Visualization of Kelvin-Helmholtz waves in Jupiter’s magnetosphere. (UCAR/Zhang et al., Geophysical Research Letters2017)

Jupiter’s environment is a pretty wild place. of Jupiter The magnetic field is hugeAnd its volcanic moon Io is a powerful one Source of charged particles, material continues to belch into a large plasma torus orbiting a large gas giant. Jupiter’s moon Ganymede produces its own relatively strong magnetic field.

The discovery of Kelvin-Helmholtz waves in Jupiter’s magnetosphere could help astronomers understand the complex interactions taking place in Jovian space.
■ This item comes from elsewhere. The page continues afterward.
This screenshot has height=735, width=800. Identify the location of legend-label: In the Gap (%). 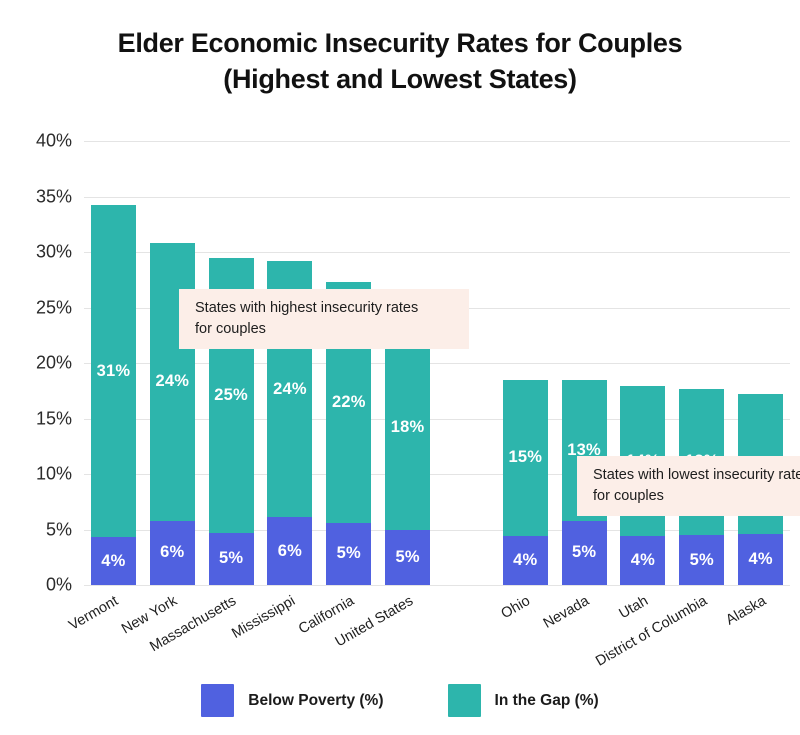
(546, 700).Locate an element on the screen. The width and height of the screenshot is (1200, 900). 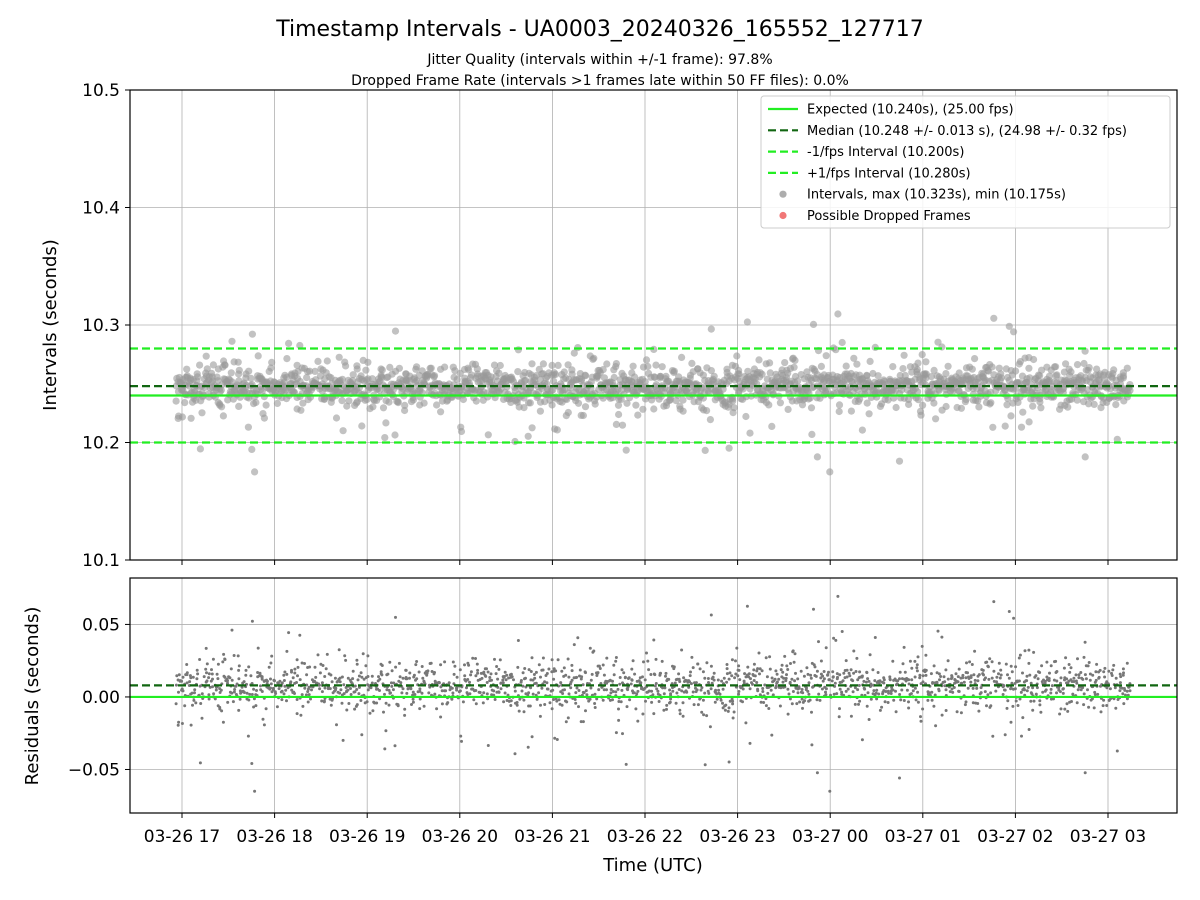
x-tick-label: 03-26 19 is located at coordinates (367, 837).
„Juno’s extensive time near Jupiter’s magnetosphere enables detailed observations of phenomena such as the Kelvin-Helmholtz instability in this region,” Astrophysicist Robert Ebert says: of SwRI and UTSA.

„This interaction of the solar wind is important because it can transport plasma and energy across the magnetosphere, into Jupiter’s magnetosphere, and act within that system.”

Waves have not been detected in many of Juno’s magnetopause crossings, and this has important implications. Studying the conditions under which these waves form can help us understand how they form, which has far-reaching implications.

For example, contractions have been detected in the heliopause—the boundary between the solar wind and interstellar space, far beyond the planets. Understanding what drives Kelvin–Helmholtz waves can help identify the dynamics at play at the boundaries of the Solar System.

Published in the thesis Geophysical Research Letters.